In
the end, it got a bit tedious, queuing to see the millionaire. As
befitted our colour, marshals waved us through the outer gates into the
court of preliminary investigation; but here we waited for some hours
with perhaps a thousand others until, eventually, there were checks on
the authenticity of our displays; and then more serious enquiries into
records. In eight of our group a deficiency was revealed. Our number
fell to twelve.
After that it was the whole day
progressing along an upward-spiralling ramp, rehearsing answers to
hypothetical questions, eyeing each other until we reached the first
level platform and presented ourselves.
"You have been informed," said the evaluator, "that only one qualifies here. I decide who".
Tests continued throughout the night; but I experienced no difficulty
in producing correct responses. As the sun rose, the other eleven of my
group were on the downward ramp, while I rejoined the slow onward
climb.
It was not easy to avoid contact with those around
me, who - also sole survivors of their groups - attempted to find out
in disingenuous conversation what level of competition they now faced.
I feigned an auditory defect and gave short, bizarre, answers. I was
soon left to myself.
The second level was reached, once
again, some time towards evening. Here the questioning was more
indeterminate, designed to pick up motivational anomalies, signs of
ambivalence.
But my preparations were adequate. The
reasons for wishing to observe the millionaire were seen to reflect an
inherent temporal sense, developed to a keen historical perspective. My
experience would have novelty.
And so I rose to the third
and final level. The thousands which had presented themselves at the
outer gate had been winnowed down to some twenty - the maximum
permitted at any one time - being those most likely to pass on
something of value. It was possible, indeed, that we might be the last.

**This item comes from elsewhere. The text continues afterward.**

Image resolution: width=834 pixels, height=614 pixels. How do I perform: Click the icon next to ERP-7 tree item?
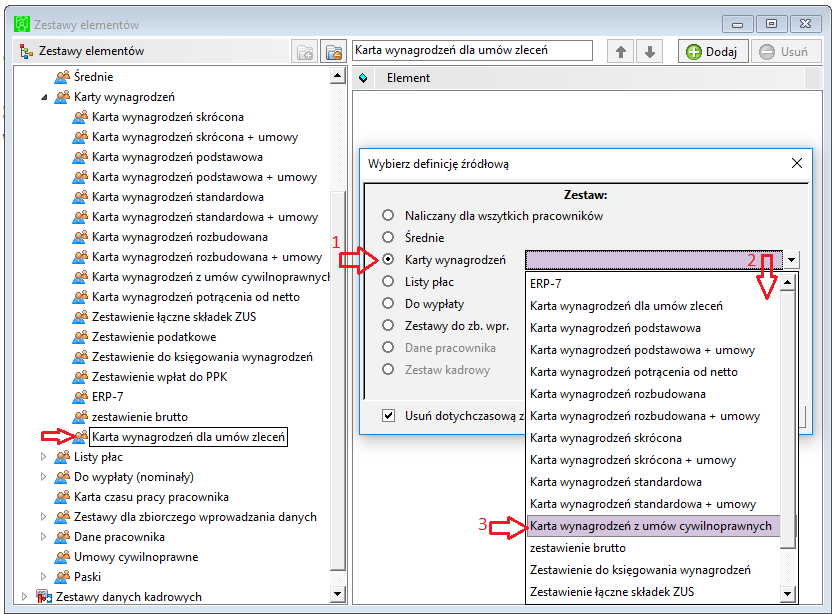[x=80, y=397]
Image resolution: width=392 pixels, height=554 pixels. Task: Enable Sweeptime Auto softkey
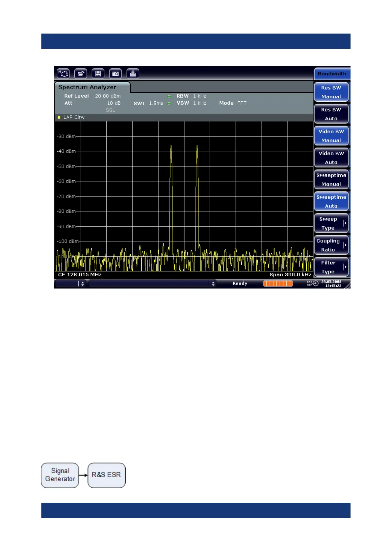coord(331,201)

The existence of the millionaire was after all a statistical
improbability, and one which grew steadily more improbable as the years
passed.
We passed through various final security screens; but, again, my
preparations proved faultless. A chain of locks took us up a gentle
pressure gradient and into a hall where the millionaire īs chamber hung
suspended in an intricate maze of conduits. We began the last stage of
the journey: a spiral ramp leading to the viewing platform. I made
myself ready.
Looking down at the
millionaire in its envelope of support machinery, I found it difficult
to believe that such a misshapen, pallid being was of any cosmic
significance. Yet its race had at one time dominated our space, not
through force, but through the irresistible spread of its freely-shared
technologies and cultures.
And now, here was the last of
them. The natural ageing of the species had at some point deprived it
of fertility; but its biology had been engineered to give each
individual effective immortality.
Yet, in the end, they
could not defeat the grindstone of time. Accident, conflict, the
wear-and-tear of existence had whittled the numbers down: from
trillions to billions, and then to millions; from millions to
thousands, hundreds, tens; and at last to one, who, according to the
records, was over a million years old. The millionaire.
My
moment had come. Reciting the codes, I focused energies on the being
below, and watched as the radiance flowed from its body, turning the
liquids in the surrounding tubes to vapour, the metals and synthetics
to liquid. Attendants reached out for me; but it was over. The light
below ended as suddenly as it had come, leaving only black dust.
So died the last of the human beings. A thousand civilisations,
smothered in infancy by human benevolence, had been avenged.